Securities and Exchange Commission enforcement cases tied to financial adviser Raymond Lucia’s challenge of the agency’s use of in-house judges are likely to be resolved with lighter punishments than those contained in the original judgment.
In June, Lucia settled his case after eight years of litigation that went all the way to the Supreme Court. He argued before the high court that SEC administrative law judges who preside over enforcement proceedings were unconstitutional and biased against defendants.
In 2018, the Supreme Court ruled that SEC judges were improperly appointed and that many cases before ALJs, including Lucia’s, should be retried.
The SEC then issued an order ratifying the appointment of six administrative law judges to comply with the Supreme Court ruling and gave respondents in about 130 cases the opportunity for a rehearing before a new judge.
The outcomes of “do-over” cases can be far different than the original judgment.
Lucia, for instance, agreed to a $25,000 fine and was granted the ability to reapply immediately for return to the financial industry. That compares to the original lifetime bar and $300,000 penalty handed down by the first SEC judge to hear his case. Lucia neither admitted to nor denied the charges.
A similar lighter punishment was secured by Ian Oliver Mausner, the founder of J.S. Oliver Capital Management. In a 2014 ALJ decision, the firm was fined $15 million and had its license revoked for an alleged cherry-picking fraud involving hedge fund trades. Mausner was fined $3 million and barred from the industry.
Mausner secured much better terms in a settlement last year with the agency. Under the order, Mausner neither admitted to nor denied the charges and agreed to pay $669,965 in disgorgement. He can apply to reenter the financial industry in two years.
“The victory in the Supreme Court in the Lucia case gave me a little more leverage to negotiate a settlement that was more palatable to me to put this behind me,” said Mausner, who maintains his innocence.
Mausner is now chief executive of three firms — Evolution Monday Management and Financial Advisory Services, The Cryptocurrency Growth Fund and Divorce & Relationship Consulting. He said he does not have advisory clients nor does he manage money.
Other cases being retried could result in more favorable outcomes for the respondents, said Margaret A. Little, senior litigation counsel at the New Civil Liberties Alliance. The group represented Lucia.
“It’s certainly true in Ray’s case,” Little said. “It would not surprise me if other cases settle for lower penalties than those originally assessed by the first ALJ.”
Relitigating a case can drain both the SEC, whose enforcement resources are consistently stretched, and defendants, who can tire of the cost and time required in legal proceedings.
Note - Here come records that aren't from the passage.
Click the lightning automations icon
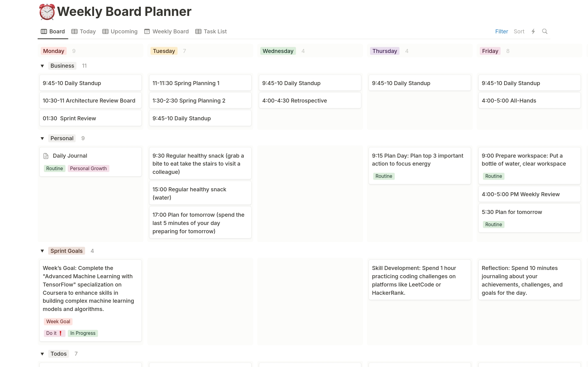This screenshot has width=588, height=367. 533,31
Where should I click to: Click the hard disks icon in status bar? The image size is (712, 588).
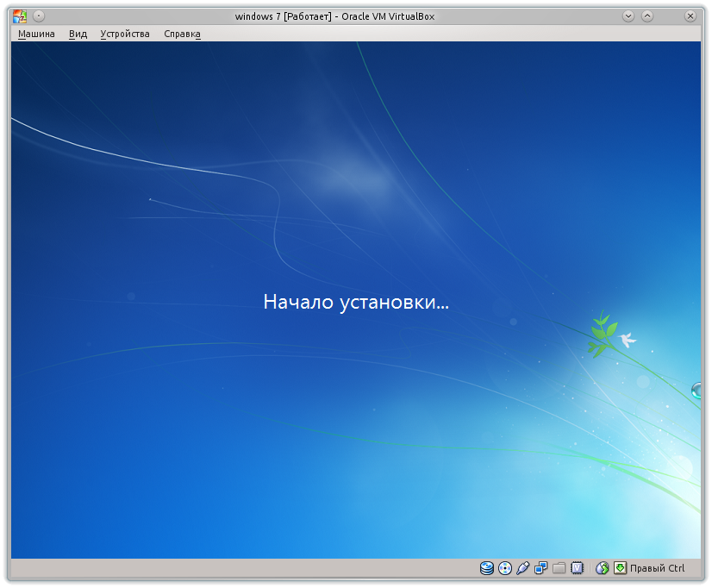pos(485,568)

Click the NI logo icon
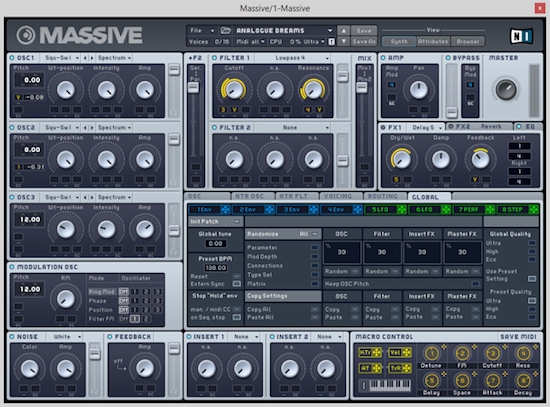point(521,36)
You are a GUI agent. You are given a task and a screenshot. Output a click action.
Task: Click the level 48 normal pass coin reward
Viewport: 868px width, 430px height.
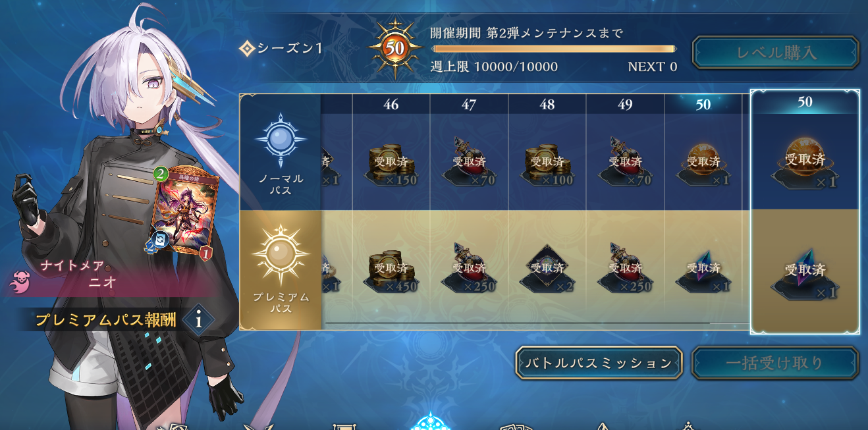point(547,163)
Resolving the case can result in a partial victory for both sides.
“If the SEC is willing to come down significantly to something financially that makes sense, a lot of defendants would take that settlement,” said Jack Yoskowitz, a litigation partner at Seward & Kissel.
An SEC spokesman was not immediately available for comment.
The Supreme Court ruling and the SEC’s reappointment of ALJs hasn’t assuaged critics of the system, who say it gives the SEC a strong home court advantage in adjudicated enforcement cases.
Little said the ALJ system continues to suffer from defects, such as “unconstitutional multiple layers of tenure protection, agency bias, government-favoring burdens of proof [and] lack of evidentiary and procedural protections” available in federal courts.